Brondocument =>
● ● ●

ECLI:NL:RBOVE:2018:514

Rechtbank Overijssel

Datum uitspraak
19 februari 2018
Publicatiedatum
19 februari 2018
Zaaknummer
08/993006-16 (P)
Instantie
Rechtbank Overijssel
Type
Uitspraak
Rechtsgebied
Strafrecht
Procedures
  • Eerste aanleg - meervoudig
Vindplaatsen
  • Rechtspraak.nl
AI samenvatting door LexboostAutomatisch gegenereerd

Vrijspraak van boekhouder in faillissementsfraudezaak met Duitse medeverdachte

Op 19 februari 2018 heeft de Rechtbank Overijssel uitspraak gedaan in een strafzaak betreffende faillissementsfraude. De zaak betrof een boekhouder die werd beschuldigd van medeplichtigheid aan bedrieglijke bankbreuk van twee bedrijven, [Uitzendburo] B.V. en [Industrieservice] B.V., die beide in staat van faillissement waren verklaard. De rechtbank heeft vastgesteld dat de verdachte, geboren in 1957, geen opzet had op bedrieglijke bankbreuk en dat er geen overtuigend bewijs was dat hij financieel voordeel had genoten uit de handelingen van de failliete vennootschappen. De officier van justitie had gevorderd dat de verdachte schuldig werd verklaard, maar de verdediging stelde dat er geen causaal verband was tussen het achterhouden van de administratie en de bedrieglijke bankbreuk. De rechtbank oordeelde dat de verdachte niet verantwoordelijk kon worden gehouden voor de bedrieglijke handelingen van de bedrijven, en sprak hem vrij van de tenlastegelegde feiten. De uitspraak werd gedaan door een meervoudige kamer in Zwolle, waarbij de rechtbank de vordering van de officier van justitie niet heeft gevolgd.

● ● ●

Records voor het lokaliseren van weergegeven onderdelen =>
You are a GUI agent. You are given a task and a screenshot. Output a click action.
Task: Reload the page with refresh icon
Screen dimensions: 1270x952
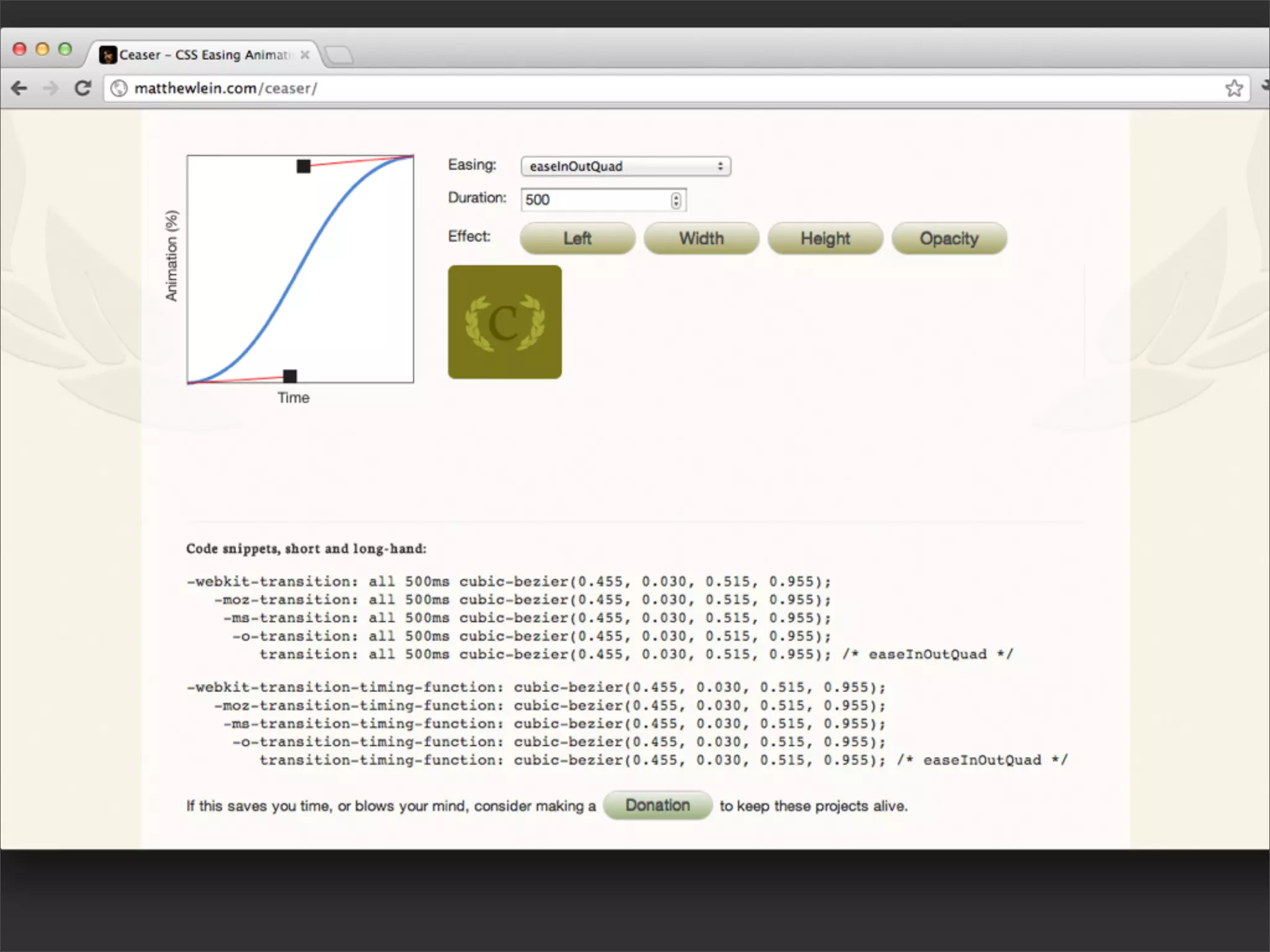click(83, 89)
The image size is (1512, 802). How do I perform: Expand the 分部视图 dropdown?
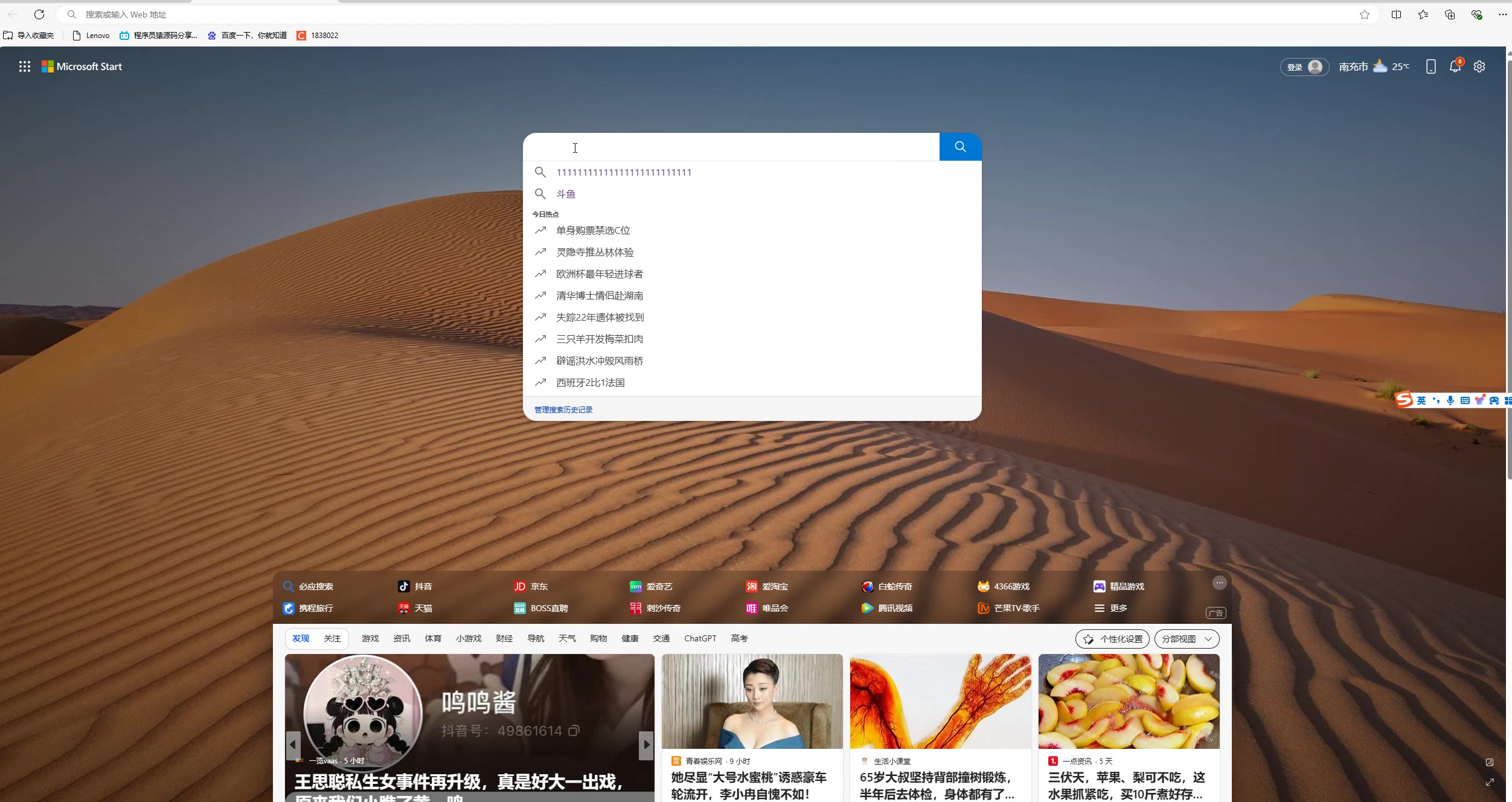point(1187,639)
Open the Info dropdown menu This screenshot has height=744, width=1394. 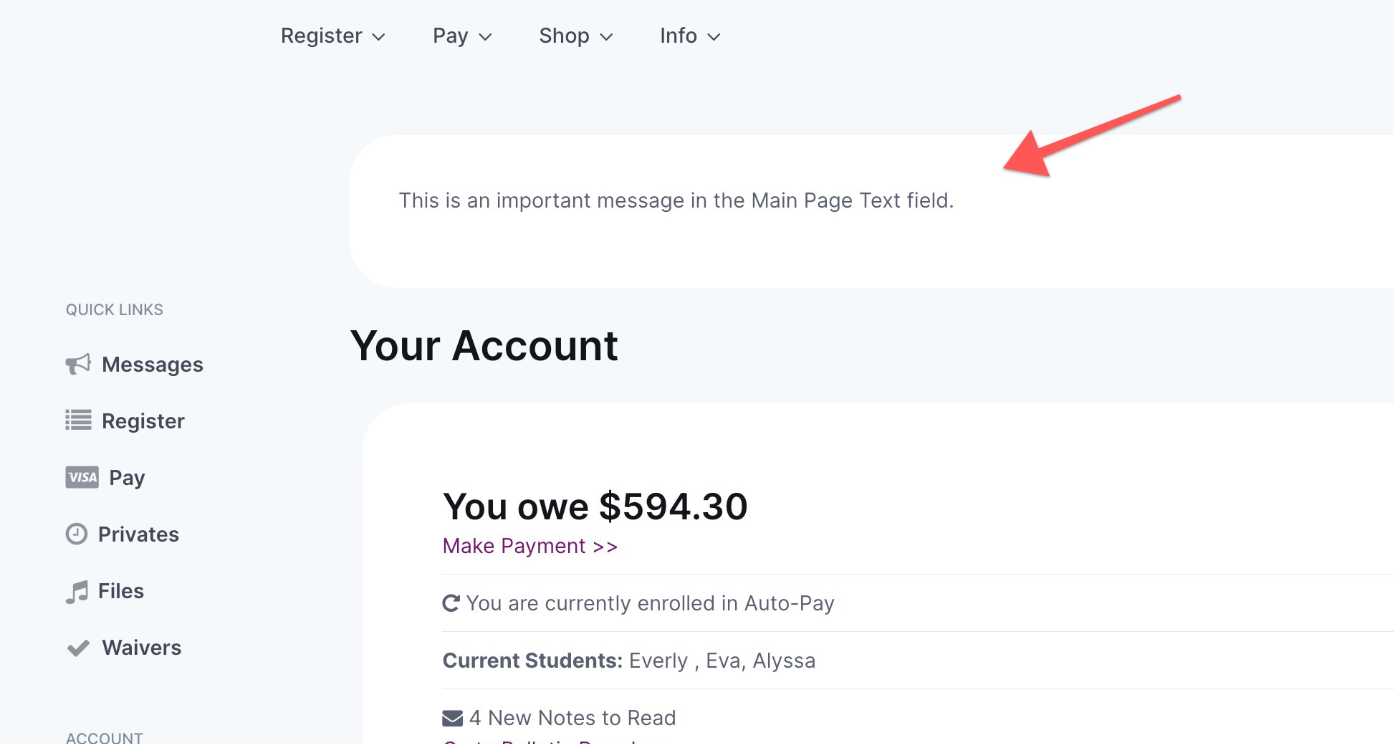tap(690, 36)
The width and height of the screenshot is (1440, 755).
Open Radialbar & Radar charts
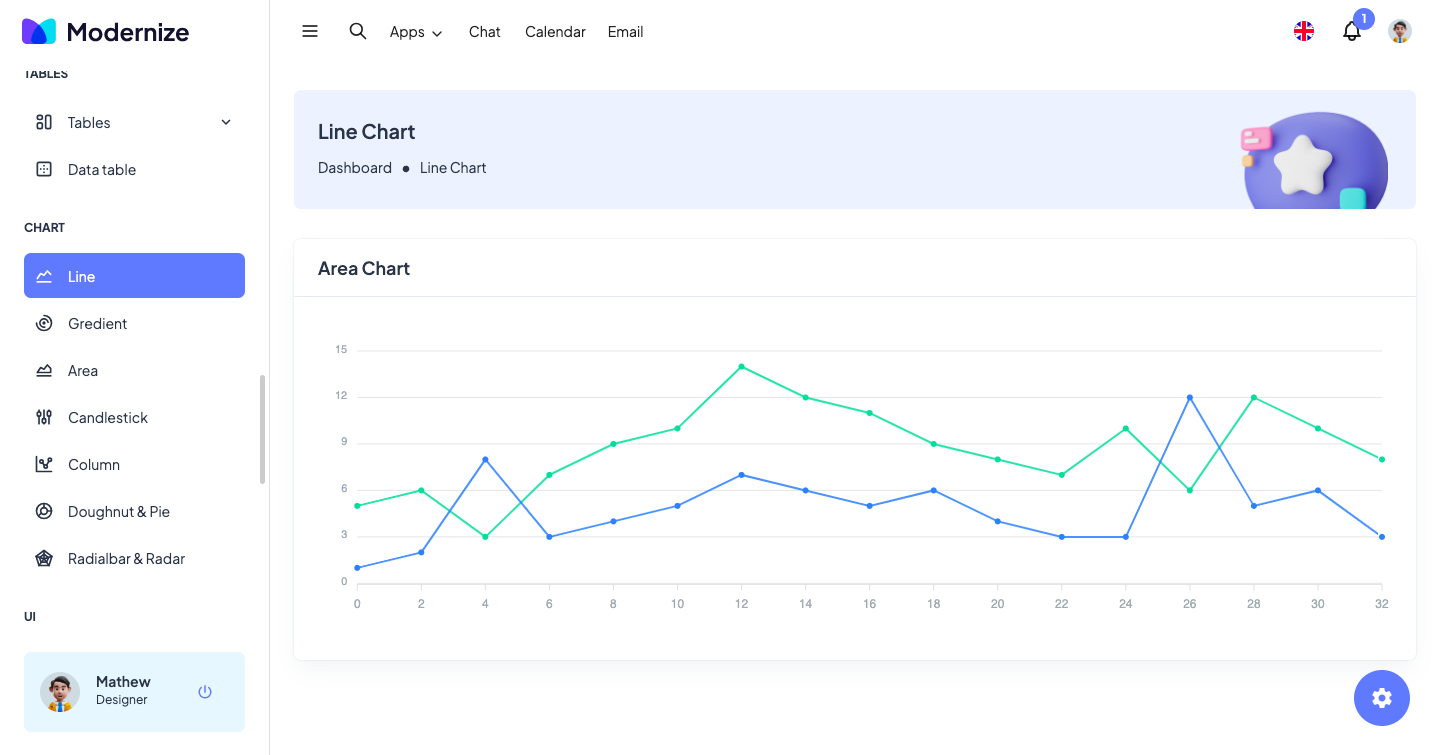click(126, 558)
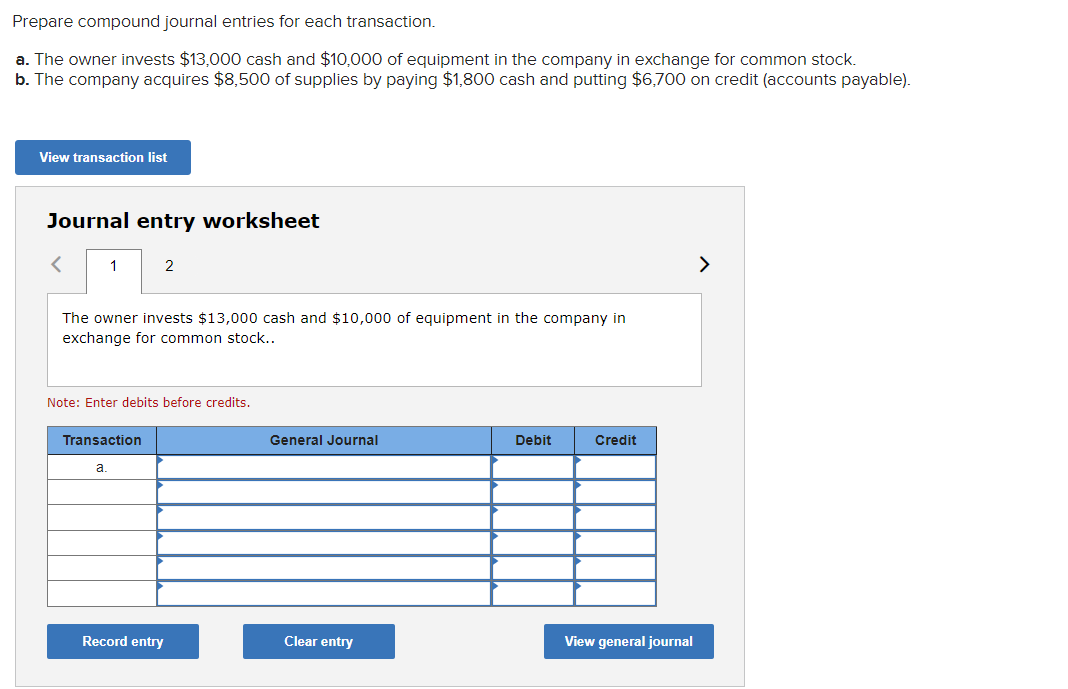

● ● ●

Schriftelijke opdracht 1 => In welk jaar is de verdachte volgens het brondocument geboren?
Schriftelijke opdracht 2 => Herschaal alsjeblieft het deel van de records dat begint bij de regel met "The width and" en doorloopt tot en met het einde van de records. Geef die regels opnieuw, instructies inbegrepen, met elke coördinaat in de antwoorden vermenigvuldigd met 1,6 en afgerond op hele getallen (halven naar boven), en laat de afbeeldingen weg.

Oplossing opdracht 1 => In 1957.

Oplossing opdracht 2 =>
The width and height of the screenshot is (1440, 755).
Open Radialbar & Radar charts
click(202, 893)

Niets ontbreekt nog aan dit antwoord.